> [PROBLEM DETAILS] Rewrite the rows below with "This screenshot" swapped for "This image" and everything else left unchanged. Leave the pictures out of your answer.

> [RECORDS PROVIDED]
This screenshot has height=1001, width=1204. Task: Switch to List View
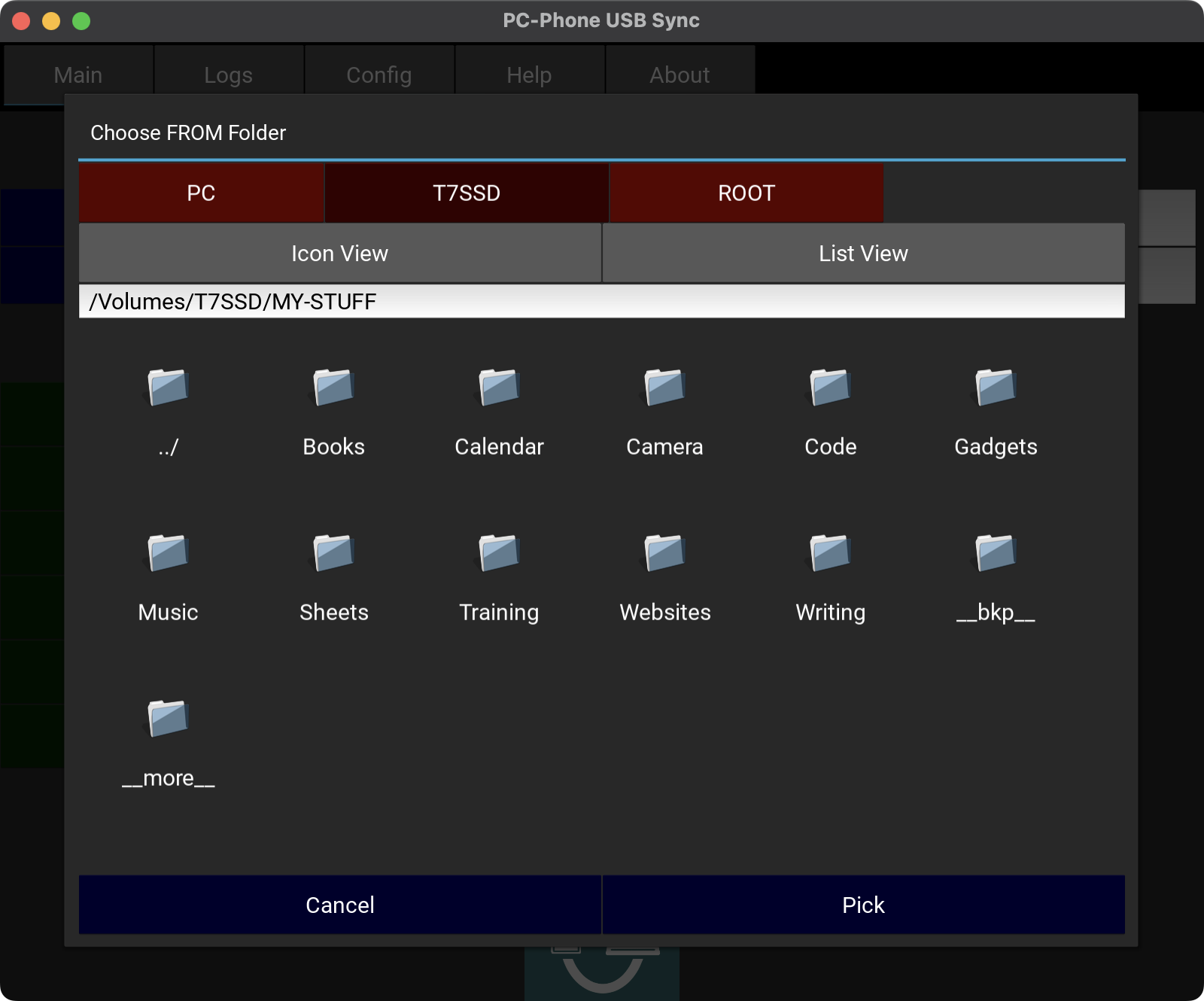pyautogui.click(x=863, y=254)
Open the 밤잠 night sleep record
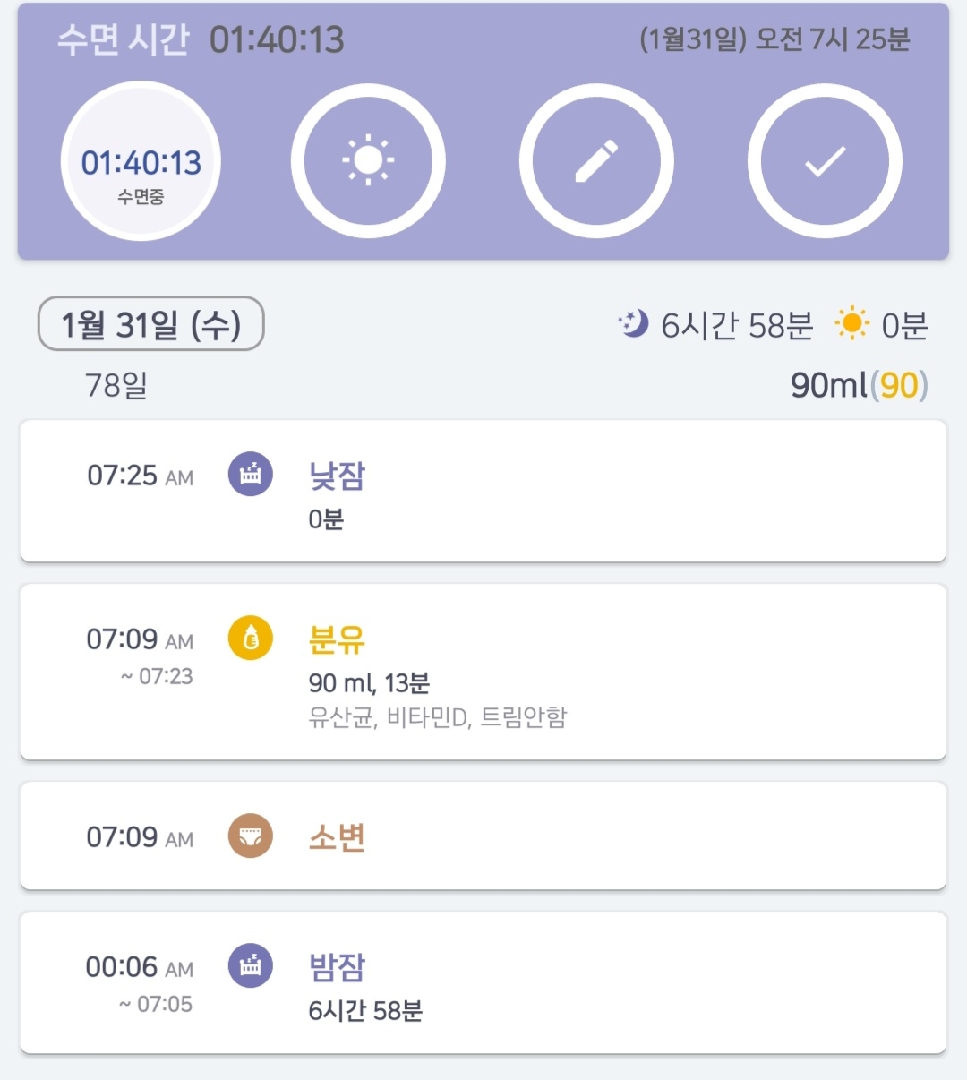The height and width of the screenshot is (1080, 967). (337, 967)
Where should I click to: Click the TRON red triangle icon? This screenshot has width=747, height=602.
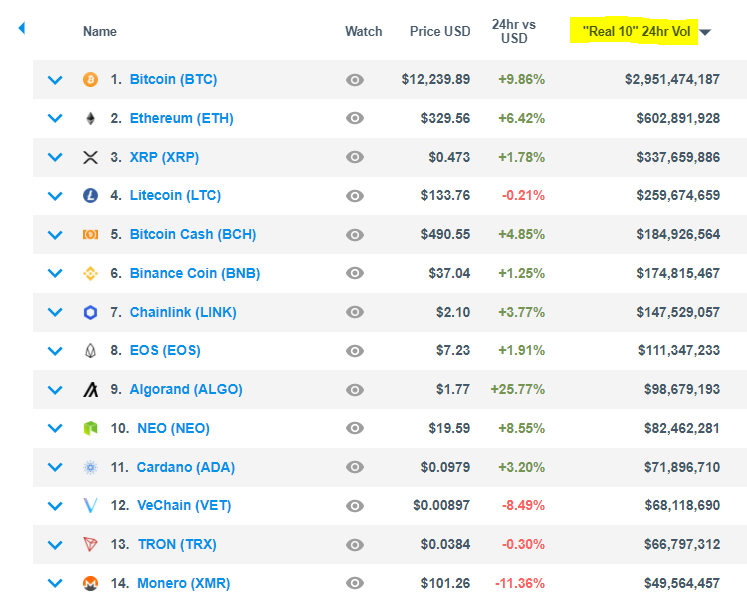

> [ANSWER BELOW]
This image has height=1001, width=1204. Task: Switch to List View
pyautogui.click(x=863, y=254)
Open the 밤잠 night sleep record
The height and width of the screenshot is (1080, 967). (337, 967)
Where should I click to: Click the TRON red triangle icon? This image has width=747, height=602.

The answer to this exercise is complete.